Front yard spaces filled with flowering bushes and trees create brilliant landscape designs. Use the front-yard space to plant trees of varying heights, colors and shapes. Evergreen trees are ideal in the front yard because they retain their vibrant colors in the winter months. Fall-loving trees that light up the landscape with their fiery foliage are also front-yard favorites. Even small front yards have room for hardy, colorful dwarf trees.
The flowering dogwood is a striking deciduous tree that has colorful blooms and bright foliage. Flowering dogwoods have a semi-rounded form with low horizontal branches. They also have fall foliage in reddish-purple colors that light up the landscape. The leaves on the are oval and grow up to 6 inches long. The 4-inch flowers are white or pale pink. Flowering dogwood trees have a slow-to-moderate growth rate and prefer partial shade, moist, well-drained soils. Plant these along a front yard walkway for a brilliant and inviting addition to the landscape. It is hardy in zones 5 to 9.
Eucalyptus trees are rapidly growing trees that provide an aromatic scent to the front yard.

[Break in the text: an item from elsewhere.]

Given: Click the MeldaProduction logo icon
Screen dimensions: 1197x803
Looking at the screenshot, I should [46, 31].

The foliage on the eucalyptus tree is bluish-green in color and creates fragrant potpourri and floral arrangements whe dried. This evergreen tree retains its vibrant color all year long and has horizontal branches that contain rounded, small leaves. The eucalyptus tree grows up to 60 feet tall and 15 feet wide, making for a commanding presence to the space. Eucalyptus trees require full sun and well-drained soils to thrive. Its USDA hardiness zones are 8b to 9.
The Japanese maple tree is a stunning deciduous tree to grow for its fall color. Japanese maples have low, spreading branches that look layered as they cascade down. The leaves of the Japanese maple are green in the summer and change to purple, yellow, red and bronze in the fall. Each leaf ranges from 2 to 5 inches long and has small red and purple flowers in the spring. Japanese maple trees grow up to 25 inches tall and wide, ideal as a focal point tree in the front yard. Their slow-to-moderate growth rate and medium-to-fine texture create an impressive landscape tree. Japanese maple trees require light shade and well-drained, moist soils. Their USDA hardiness zones are 5 to 8.